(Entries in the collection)
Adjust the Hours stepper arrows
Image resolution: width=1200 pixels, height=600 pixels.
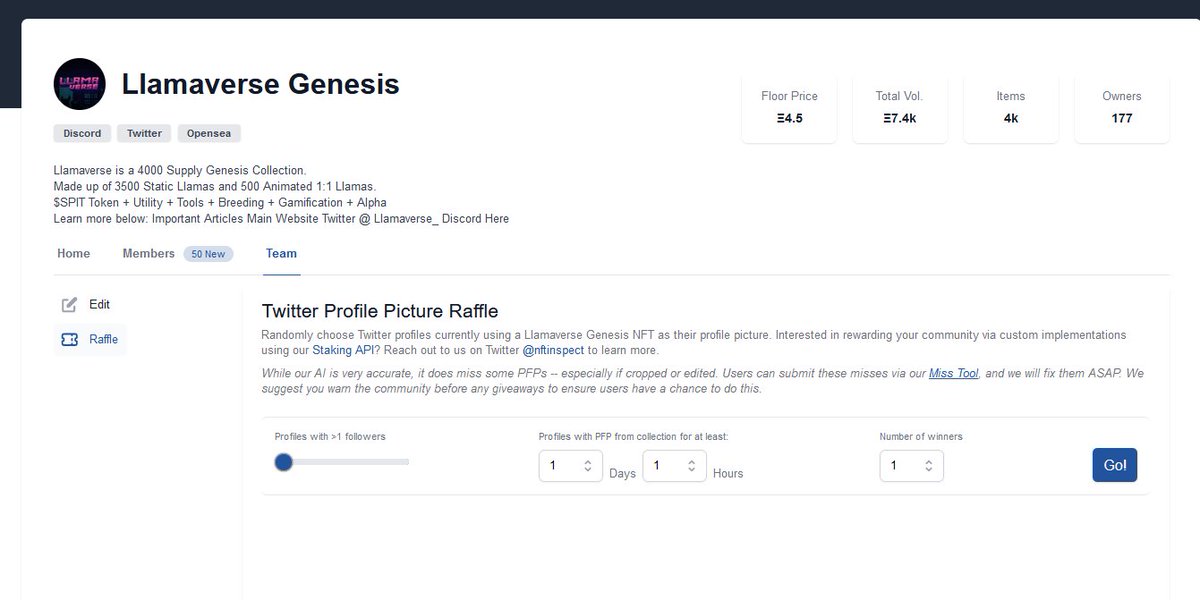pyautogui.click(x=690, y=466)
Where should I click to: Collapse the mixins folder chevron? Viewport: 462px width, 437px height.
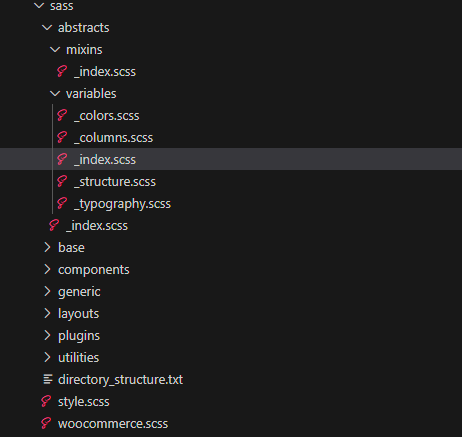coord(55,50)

* [INSTRUCTION]
Please quote the text of every entry above word for word, leaving out the pictures.

* [EXERCISE OUTPUT]
Adjust the Hours stepper arrows
Image resolution: width=1200 pixels, height=600 pixels.
pyautogui.click(x=690, y=466)
Where should I click to: Collapse the mixins folder chevron? Viewport: 462px width, 437px height.
coord(55,50)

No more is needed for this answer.